◆ Try it ◆
For the data below, give again exactly the lines from the one containing "The image size is (925, 441)." through the one containing "You are a computer-use agent. Image", both ends included, and no others.

Collected data entries:
***

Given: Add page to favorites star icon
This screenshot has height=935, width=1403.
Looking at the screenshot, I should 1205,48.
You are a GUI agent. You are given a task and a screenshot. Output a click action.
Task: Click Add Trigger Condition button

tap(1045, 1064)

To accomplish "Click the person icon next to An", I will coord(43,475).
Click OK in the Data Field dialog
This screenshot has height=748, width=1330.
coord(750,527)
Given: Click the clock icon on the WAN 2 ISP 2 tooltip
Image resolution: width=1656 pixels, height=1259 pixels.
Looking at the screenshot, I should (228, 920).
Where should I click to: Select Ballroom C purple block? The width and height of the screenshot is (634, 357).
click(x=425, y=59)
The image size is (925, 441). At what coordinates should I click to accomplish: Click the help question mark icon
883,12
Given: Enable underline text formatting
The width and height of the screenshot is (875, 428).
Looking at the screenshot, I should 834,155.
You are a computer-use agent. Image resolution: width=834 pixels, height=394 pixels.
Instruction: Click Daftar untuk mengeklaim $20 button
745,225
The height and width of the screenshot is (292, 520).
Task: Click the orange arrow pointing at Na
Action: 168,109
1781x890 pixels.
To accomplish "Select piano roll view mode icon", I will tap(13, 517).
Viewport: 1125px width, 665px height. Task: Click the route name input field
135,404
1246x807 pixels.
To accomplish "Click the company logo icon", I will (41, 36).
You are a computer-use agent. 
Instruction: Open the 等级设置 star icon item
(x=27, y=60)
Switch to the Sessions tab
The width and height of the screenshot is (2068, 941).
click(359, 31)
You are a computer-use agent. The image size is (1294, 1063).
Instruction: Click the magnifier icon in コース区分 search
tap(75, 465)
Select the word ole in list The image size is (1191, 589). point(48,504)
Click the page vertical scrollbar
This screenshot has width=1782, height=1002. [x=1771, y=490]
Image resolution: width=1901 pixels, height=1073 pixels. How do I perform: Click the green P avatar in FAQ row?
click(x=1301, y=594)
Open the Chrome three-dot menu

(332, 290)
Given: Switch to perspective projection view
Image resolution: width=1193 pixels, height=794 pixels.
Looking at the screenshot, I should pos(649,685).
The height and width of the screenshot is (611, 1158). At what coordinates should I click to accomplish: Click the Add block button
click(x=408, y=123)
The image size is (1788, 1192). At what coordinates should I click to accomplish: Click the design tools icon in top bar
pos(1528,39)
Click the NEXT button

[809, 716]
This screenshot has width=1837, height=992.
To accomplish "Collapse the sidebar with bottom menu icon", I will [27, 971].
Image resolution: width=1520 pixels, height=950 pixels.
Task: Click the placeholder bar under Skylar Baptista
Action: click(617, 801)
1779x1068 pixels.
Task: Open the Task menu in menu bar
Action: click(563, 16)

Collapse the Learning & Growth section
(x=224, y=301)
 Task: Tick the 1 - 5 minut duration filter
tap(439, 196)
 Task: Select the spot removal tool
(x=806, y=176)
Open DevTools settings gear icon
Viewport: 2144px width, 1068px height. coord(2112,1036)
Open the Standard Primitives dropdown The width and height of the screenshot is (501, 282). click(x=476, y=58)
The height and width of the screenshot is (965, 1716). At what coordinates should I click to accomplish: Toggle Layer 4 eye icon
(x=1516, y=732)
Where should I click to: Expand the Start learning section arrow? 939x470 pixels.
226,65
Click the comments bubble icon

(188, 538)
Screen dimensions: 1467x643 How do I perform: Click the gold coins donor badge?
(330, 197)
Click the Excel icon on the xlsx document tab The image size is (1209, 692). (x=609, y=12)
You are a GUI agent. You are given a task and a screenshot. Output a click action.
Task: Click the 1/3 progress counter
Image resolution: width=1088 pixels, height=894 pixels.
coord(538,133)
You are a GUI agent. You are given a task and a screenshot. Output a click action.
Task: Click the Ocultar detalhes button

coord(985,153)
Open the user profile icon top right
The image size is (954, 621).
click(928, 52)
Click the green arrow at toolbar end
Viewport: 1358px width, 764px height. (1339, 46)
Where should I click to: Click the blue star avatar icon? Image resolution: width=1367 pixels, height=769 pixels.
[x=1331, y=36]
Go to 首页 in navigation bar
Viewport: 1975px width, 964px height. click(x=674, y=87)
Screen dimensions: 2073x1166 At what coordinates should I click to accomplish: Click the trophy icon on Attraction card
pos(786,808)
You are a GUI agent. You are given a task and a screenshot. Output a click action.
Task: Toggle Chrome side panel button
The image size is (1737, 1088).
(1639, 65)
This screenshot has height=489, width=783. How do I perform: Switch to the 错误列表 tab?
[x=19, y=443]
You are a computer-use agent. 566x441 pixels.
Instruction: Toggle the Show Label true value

***

◆ Written solution ◆
The image size is (925, 441). At what coordinates should I click to accomplish: Click the help question mark icon
883,12
Given: Enable underline text formatting
The width and height of the screenshot is (875, 428).
Looking at the screenshot, I should 834,155.
You are a computer-use agent. Image resolution: width=834 pixels, height=394 pixels.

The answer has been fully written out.